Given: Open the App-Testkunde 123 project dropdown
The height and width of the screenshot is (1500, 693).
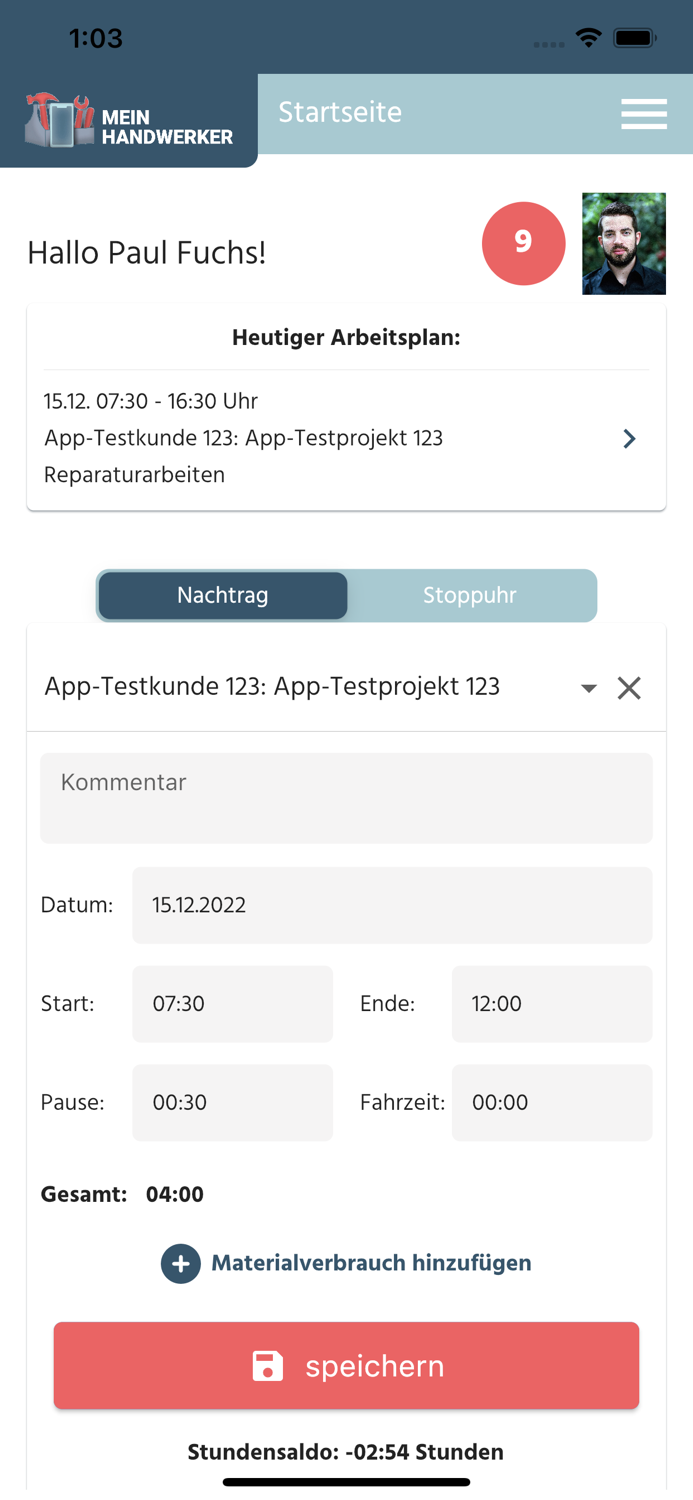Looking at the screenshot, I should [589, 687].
==
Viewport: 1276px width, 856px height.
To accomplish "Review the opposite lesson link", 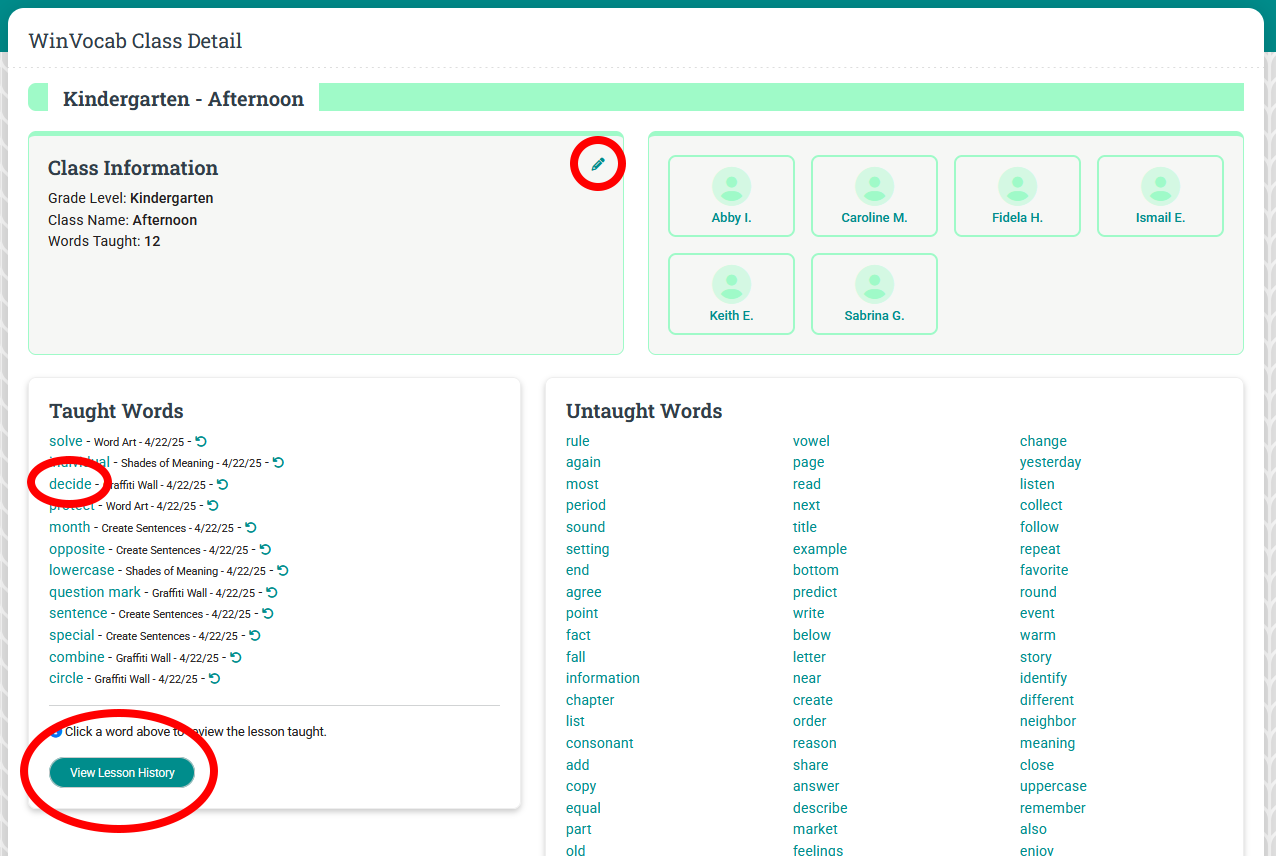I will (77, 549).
---
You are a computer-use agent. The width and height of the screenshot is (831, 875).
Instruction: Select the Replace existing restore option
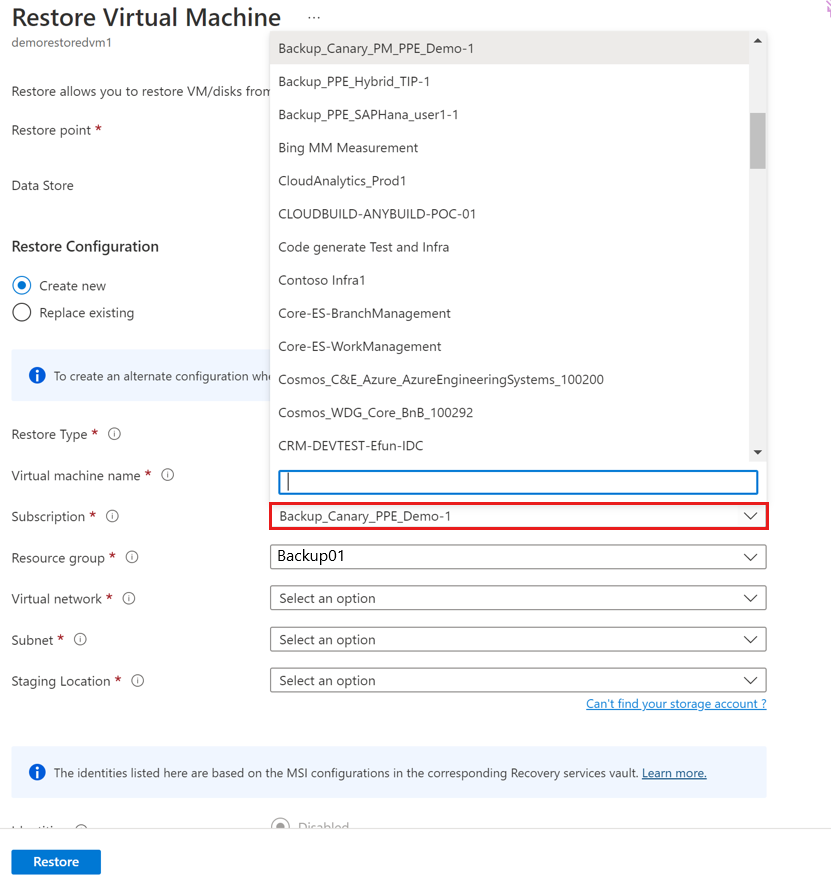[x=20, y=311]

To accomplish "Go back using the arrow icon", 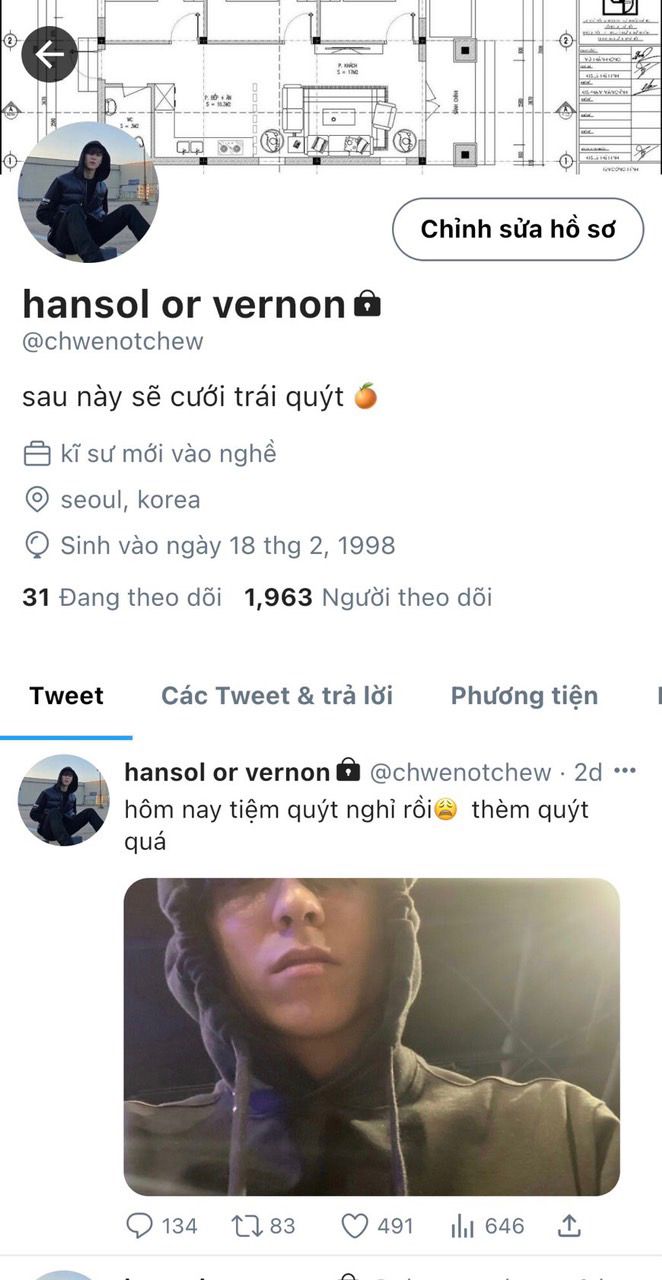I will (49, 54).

* **WHAT TO DO**: Rewrite everything in the listing from the line containing "Given: Open the" down to the line containing "Looking at the", substituting "menu" for "dropdown" and leaving all else unchanged. Omit the pictures from your answer.

* **ANSWER TO THIS EXERCISE**:
Given: Open the App-Testkunde 123 project menu
The height and width of the screenshot is (1500, 693).
Looking at the screenshot, I should [589, 687].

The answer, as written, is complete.